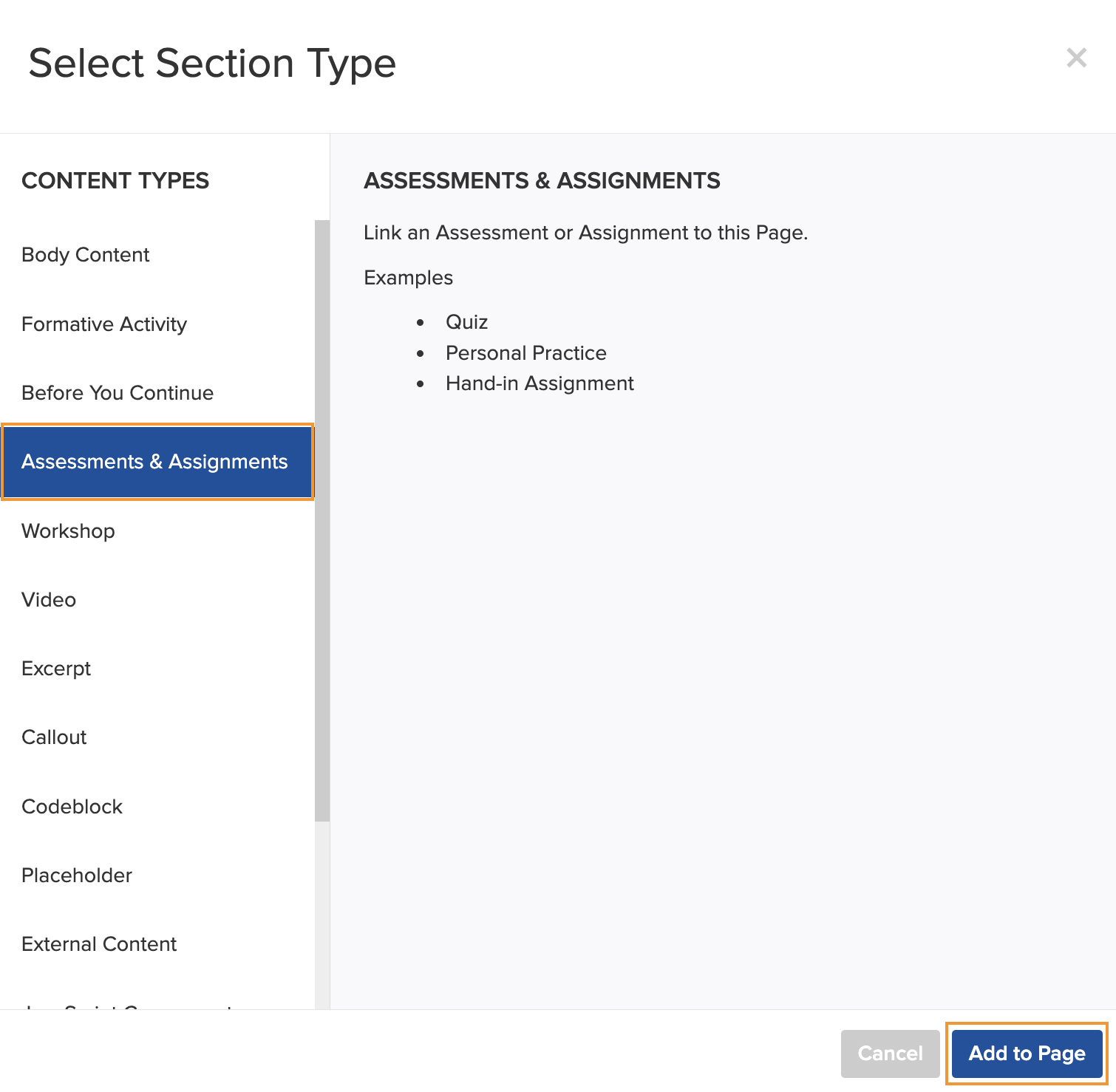Select the Workshop section type

point(68,530)
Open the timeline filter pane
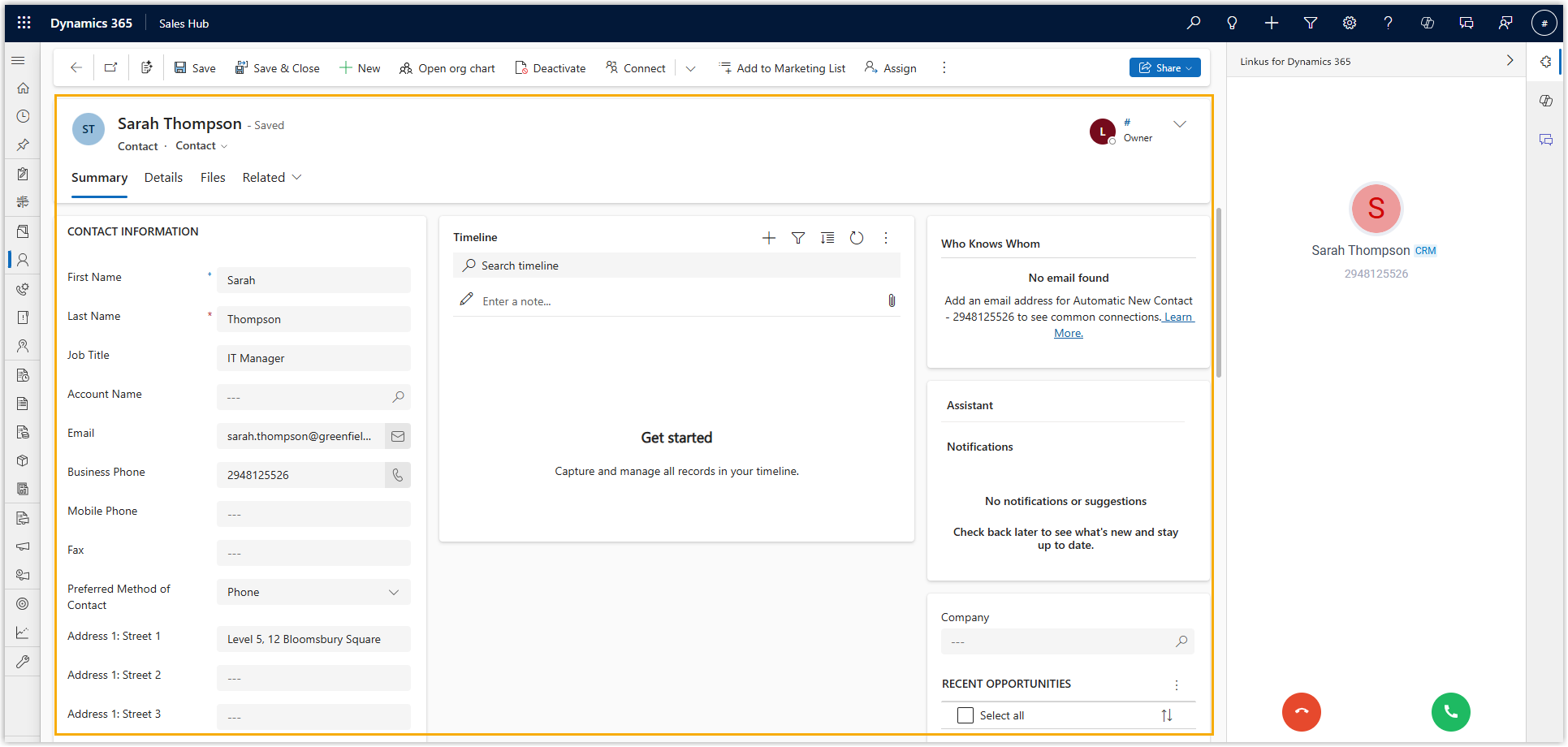 point(797,238)

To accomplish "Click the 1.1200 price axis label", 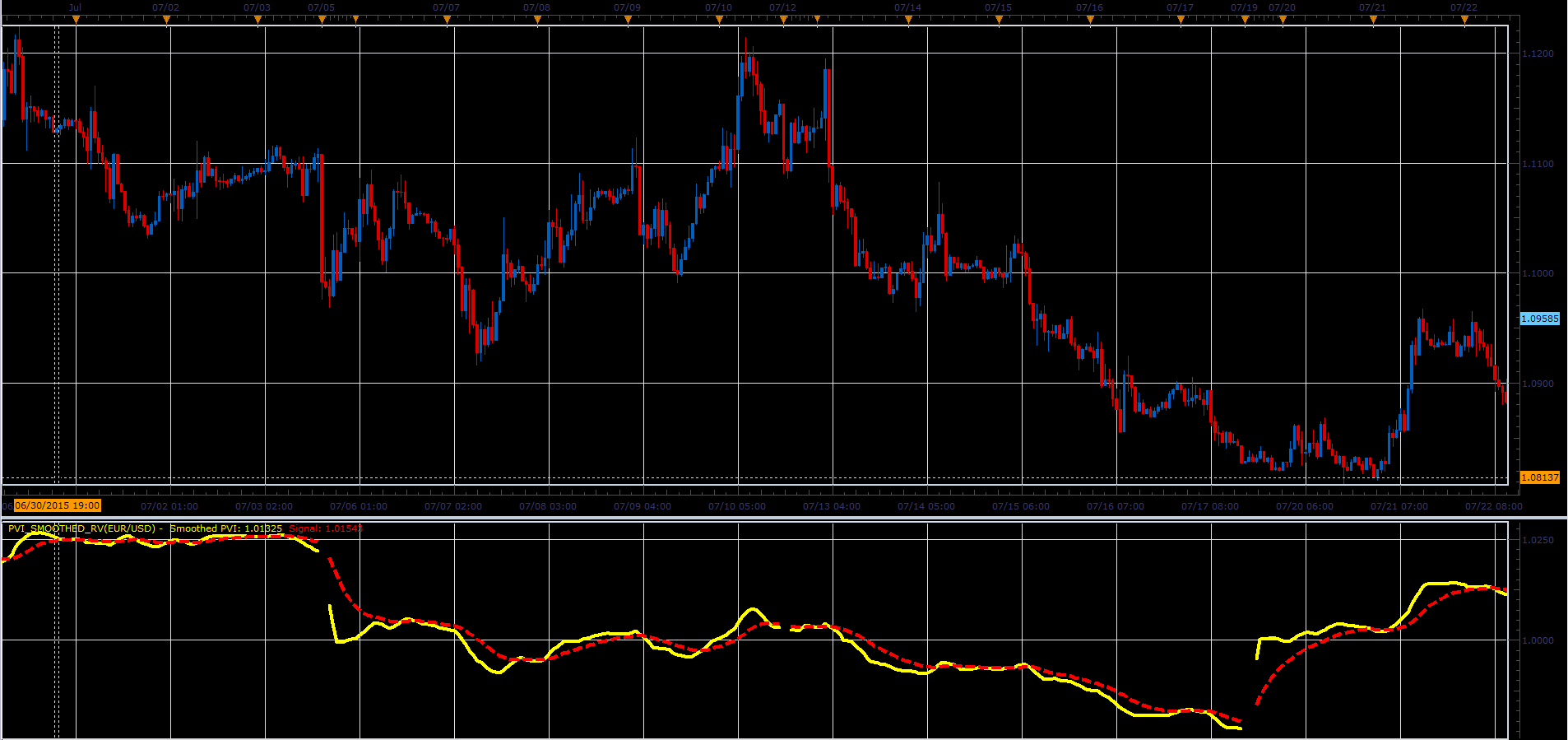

**YANG PERLU DILAKUKAN:**
Bisakah Anda menuliskan kembali baris-baris entri di atas apa adanya, mulai dari baris yang memuat "Open the timeline filter pane" dan terus sampai akhir entri, dengan kedua ujungnya ikut disertakan? Jangan sertakan gambar-gambarnya dalam jawaban.

**JAWABAN LENGKAP:**
Open the timeline filter pane
 point(797,238)

To accomplish "Click the 1.1200 price axis label", 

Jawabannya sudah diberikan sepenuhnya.